Companies are likely to continue adopting hybrid approaches to tariff treatment, with a growing emphasis on partial and rule-based adjustments rather than fully excluding or fully including tariff impacts. The evidence suggests companies will increasingly distinguish between anticipated tariffs, which are treated as normal economic costs, and unforeseen or newly imposed tariffs, which may be adjusted out using predefined mechanisms such as cutoff dates or specific cost factors.

This reflects an effort to balance fairness in performance evaluation with accountability for real business outcomes, while also enhancing transparency and consistency in incentive design. As tariff volatility persists, companies are expected to formalize these practices further, embedding clearer guidelines into incentive plans to ensure that performance metrics remain both economically meaningful and aligned with shareholder value creation.

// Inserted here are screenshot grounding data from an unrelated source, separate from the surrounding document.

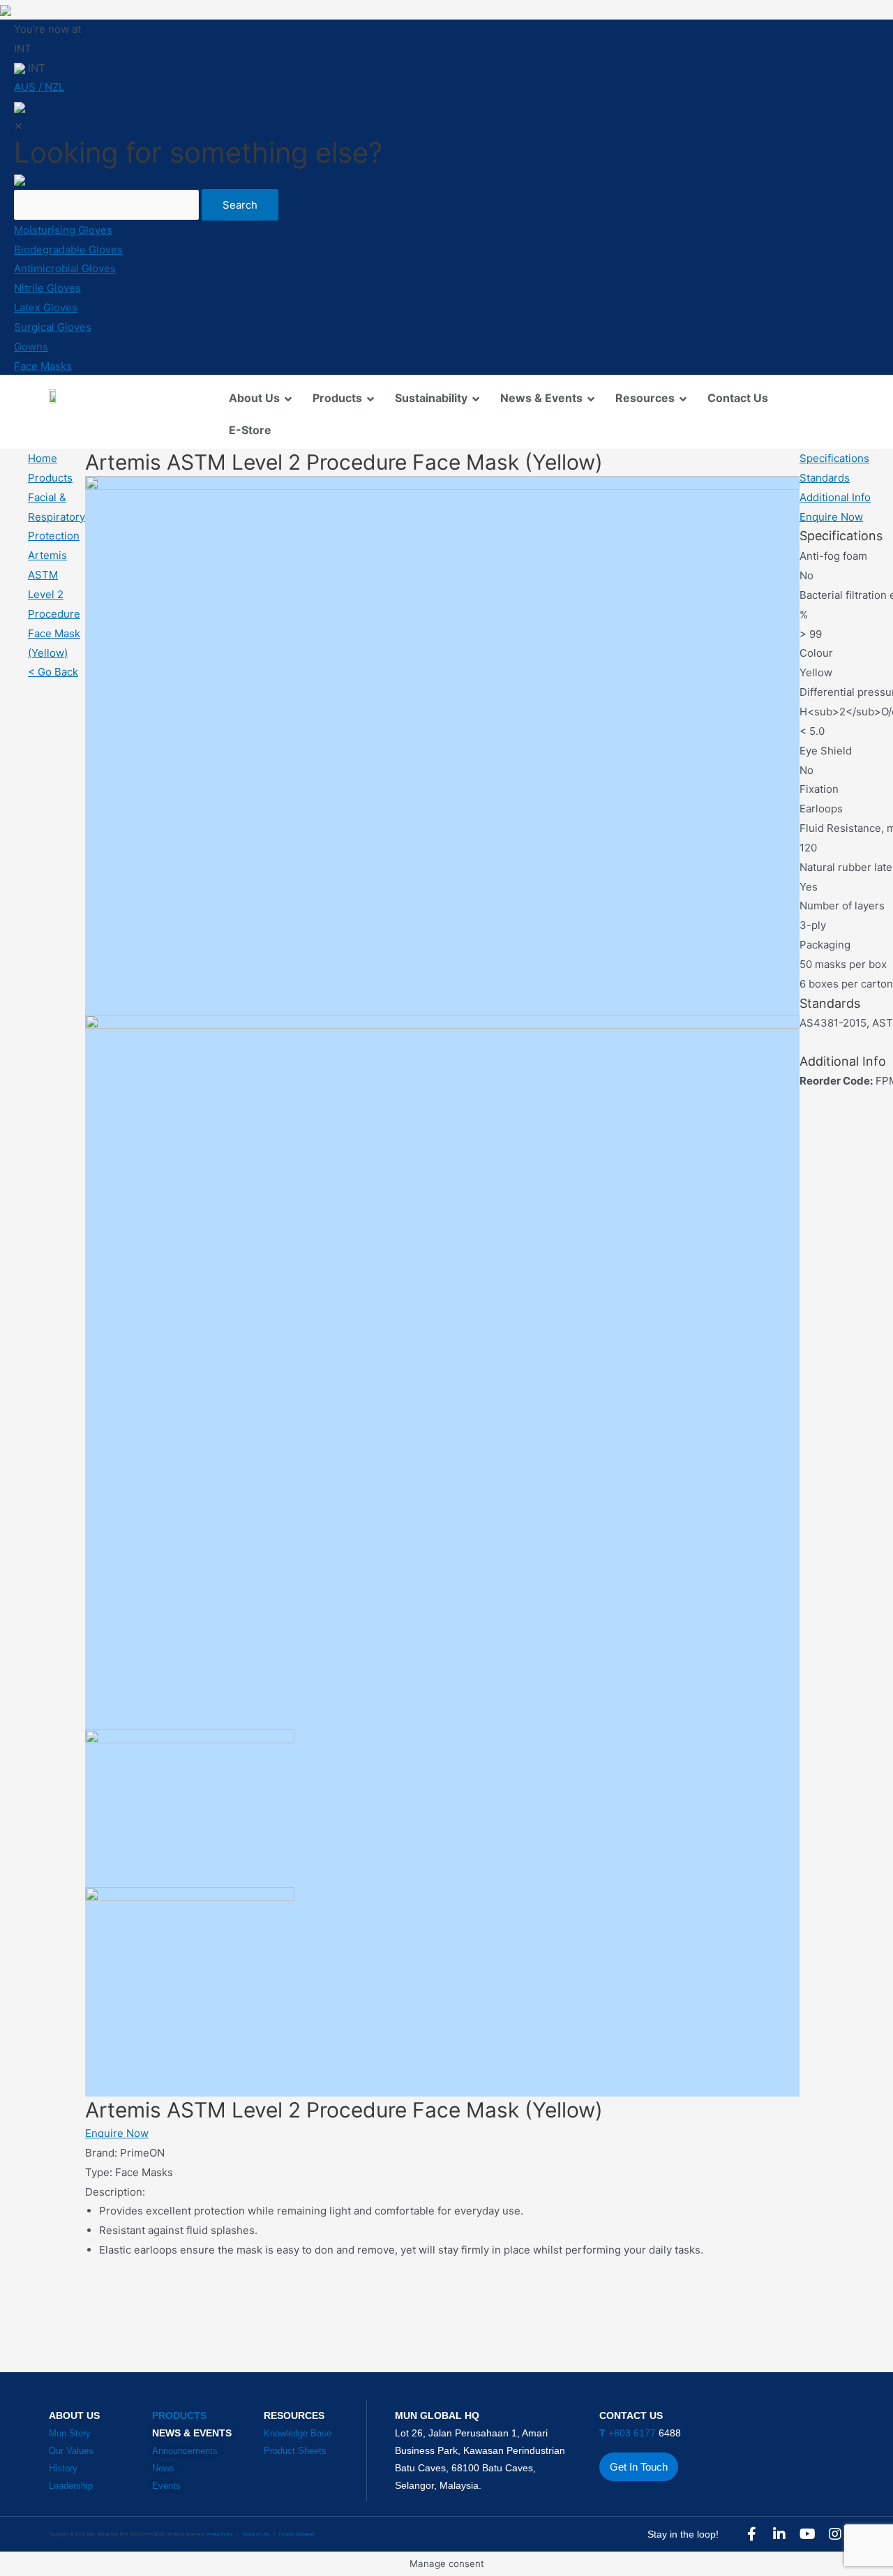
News (163, 2468)
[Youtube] (807, 2534)
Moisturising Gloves (63, 230)
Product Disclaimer (297, 2533)
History (63, 2468)
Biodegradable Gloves (68, 249)
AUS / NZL (39, 87)
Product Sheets (295, 2450)
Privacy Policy (219, 2533)
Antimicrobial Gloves (65, 268)
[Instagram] (835, 2534)
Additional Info (835, 497)
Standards (825, 477)
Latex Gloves (45, 307)
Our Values (71, 2450)
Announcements (185, 2450)
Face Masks (43, 366)
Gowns (31, 346)
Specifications (834, 458)
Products (50, 477)
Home (42, 458)
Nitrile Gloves (47, 288)
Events (166, 2485)
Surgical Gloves (52, 327)
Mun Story (70, 2433)
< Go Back (53, 671)
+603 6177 (629, 2433)
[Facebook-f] (751, 2534)
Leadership (71, 2485)
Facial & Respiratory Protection (56, 517)
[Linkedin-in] (779, 2534)
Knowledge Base (297, 2433)
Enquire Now (117, 2133)
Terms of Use (255, 2533)
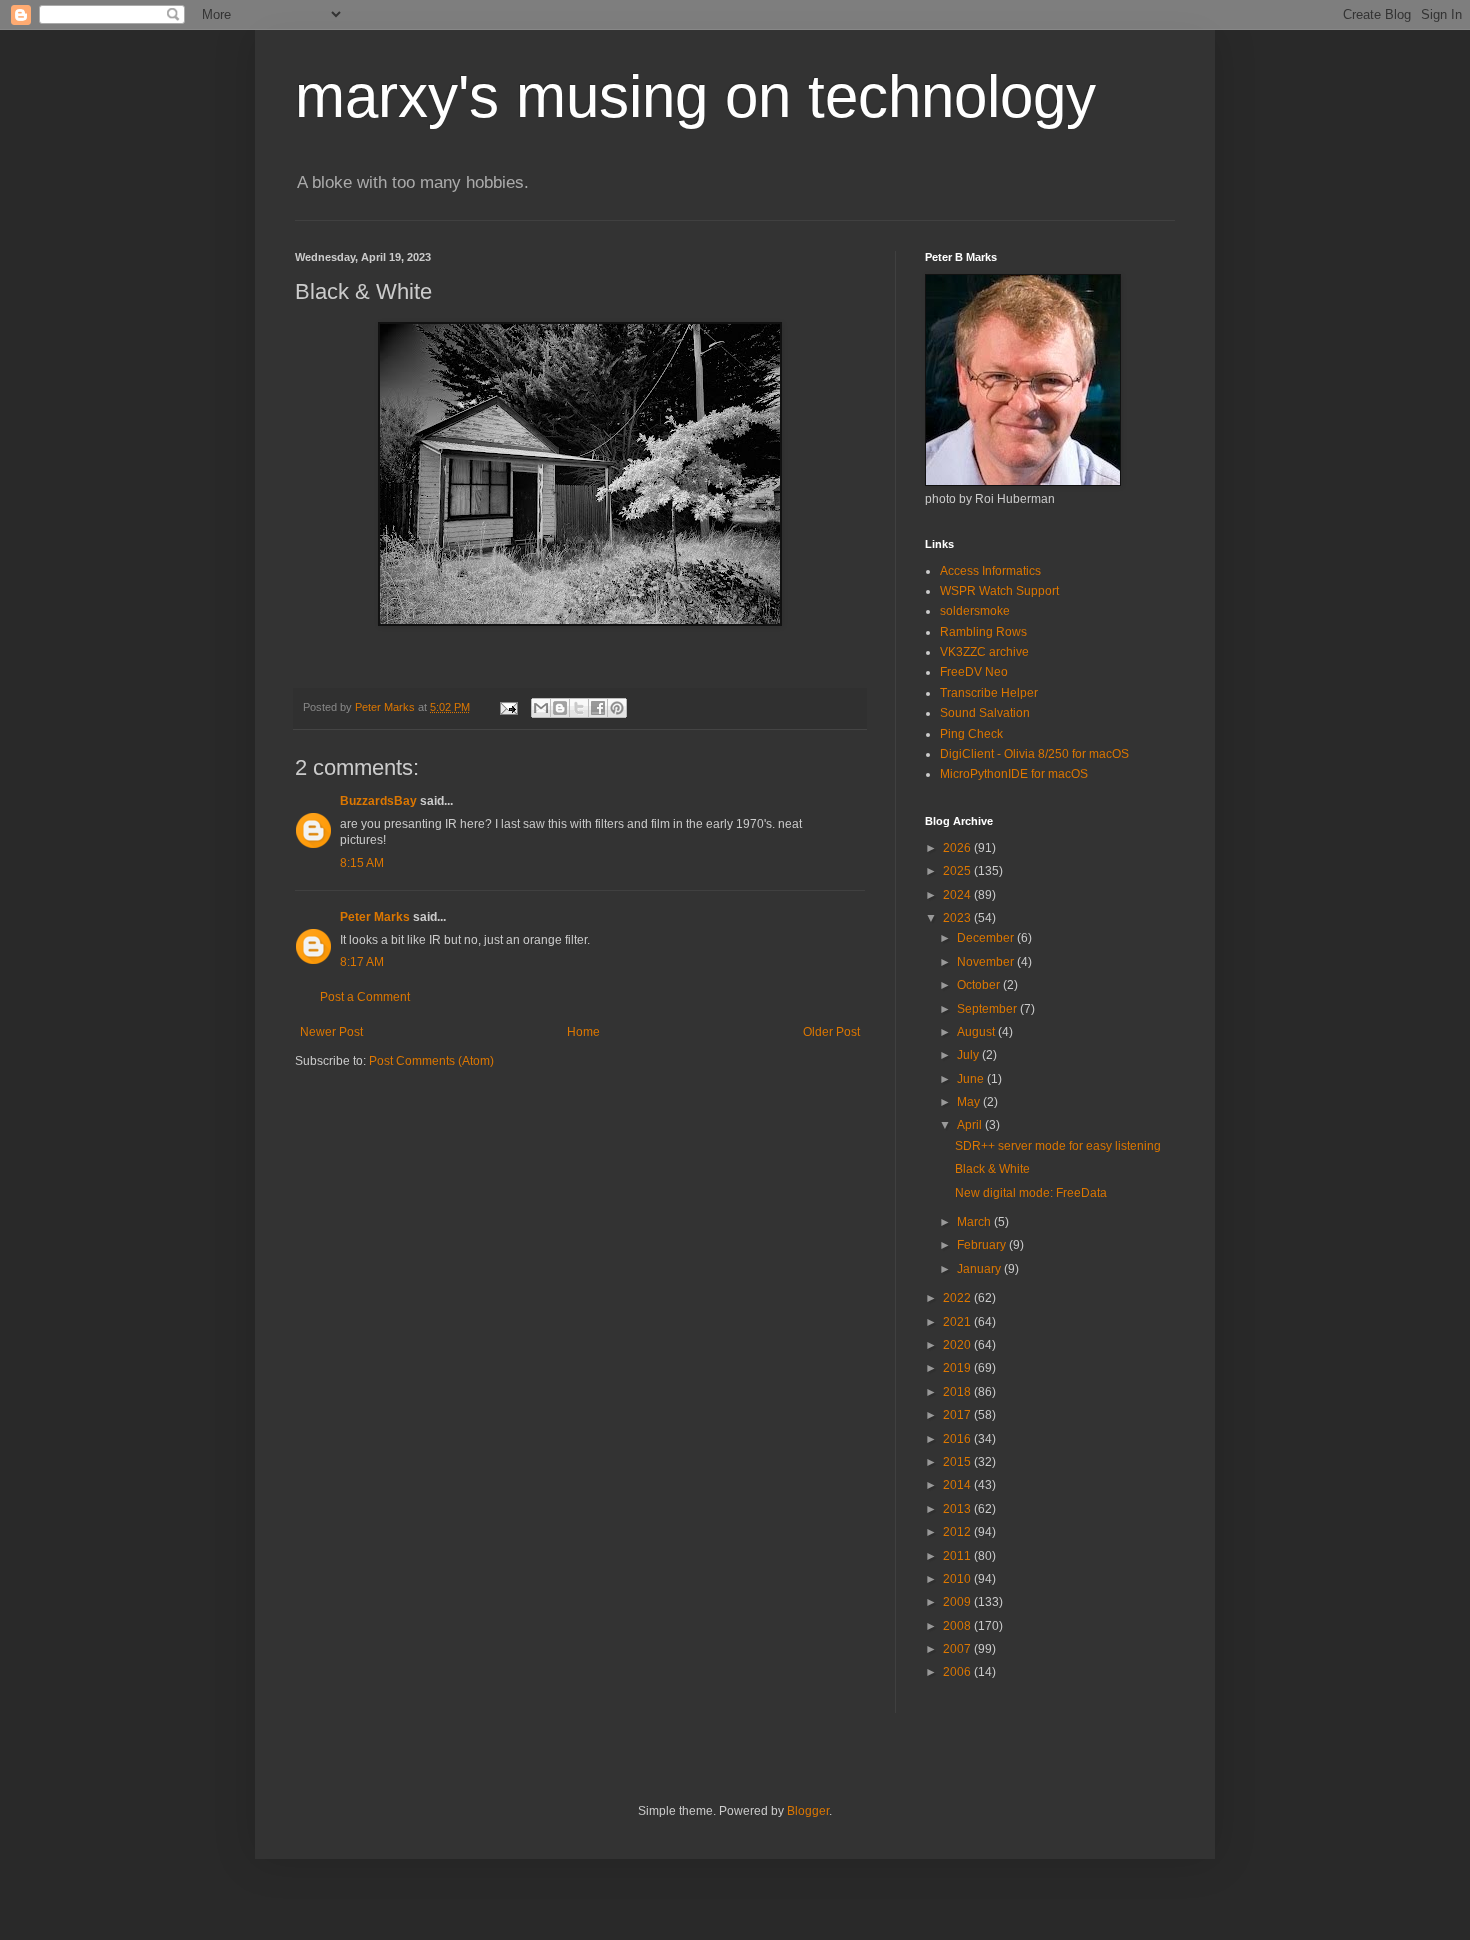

Speaking of balancing fairness and accountability, they also note that companies “will need to evaluate whether and how to adjust performance metrics to exclude or normalize the impact of refunds, ensuring that executive compensation reflects underlying operating performance rather than a one-time boost.”

Meredith Ervine 

May 4, 2026

Proposed Bills Would Require Clawbacks for Bank Failures

Here’s something Mark Borges shared on his Proxy Disclosure Blog here on CompensationStandards.com on Friday:

[I]f you’re like me, you may not have noticed a pair of bills introduced in Congress in March that would empower the Federal Deposit Insurance Corporation to claw back certain compensation paid to executives and directors of financial corporations subject to the FDIC’s jurisdiction. Generally, the House bill, the “Failed Bank Executives Accountability and Consequences Act” (H.R. 7886) and the Senate bill, the “Failed Bank Executives Clawback Act of 2026” (S. 4050), would require the executives and directors of large banks (as well as certain other persons) to disgorge the compensation they received over a multi-year period (two years for the House and three years for the Senate) preceding their bank’s failure. Citing the failure of Silicon Valley Bank as an example, the measures would hold these individuals financially responsible for some of the costs those failures impose on the rest of the banking system and the U.S. economy.

The applicability of this clawback is limited, and Mark notes that, like many bills introduced, the measures’ prospects are unclear. But clawback requirements remain top of mind for some in Congress (on both sides of the aisle), and even when proposals don’t get any short-term traction, some keep coming back up again and again.